> _Exercise goal_: What is needed is an exact repeat of the lines from the one holding "The width and" through the final line of the data, with no pictures.

= Beginning of Section =

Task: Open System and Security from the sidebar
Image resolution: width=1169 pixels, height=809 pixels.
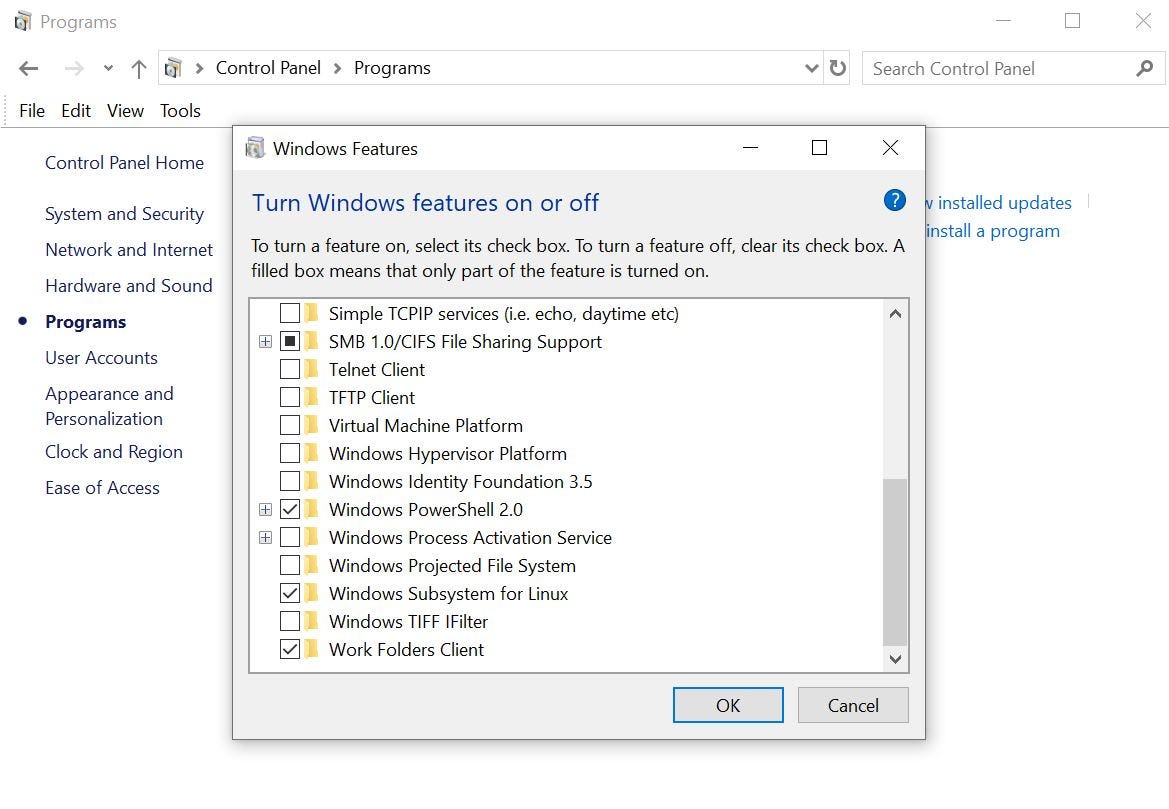Action: pos(124,213)
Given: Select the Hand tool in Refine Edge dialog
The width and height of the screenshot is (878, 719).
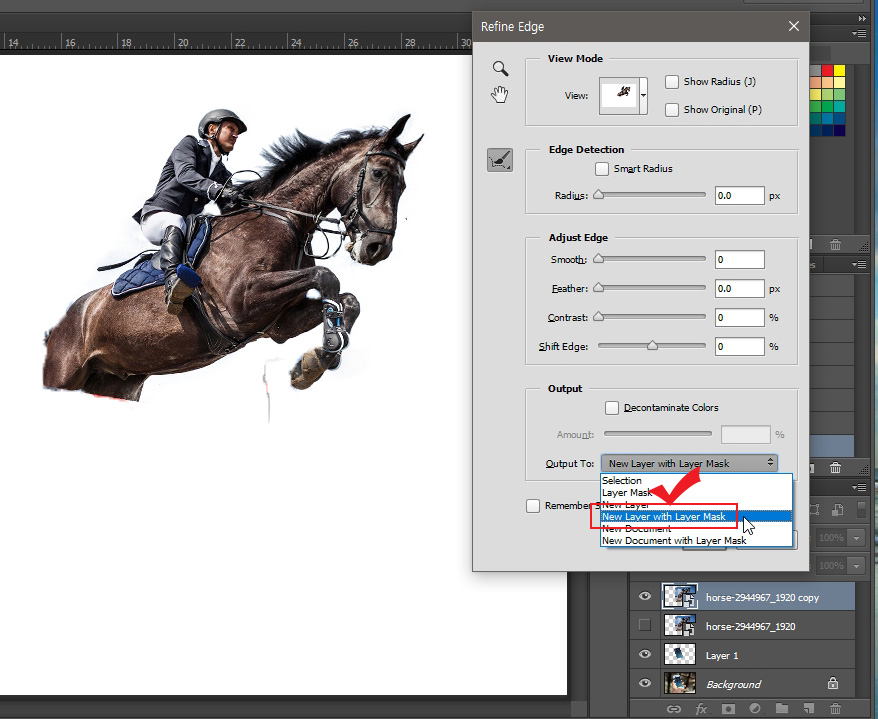Looking at the screenshot, I should pos(500,94).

= End of Section =

> _Exercise answer_:
The width and height of the screenshot is (878, 719).
Looking at the screenshot, I should pos(500,94).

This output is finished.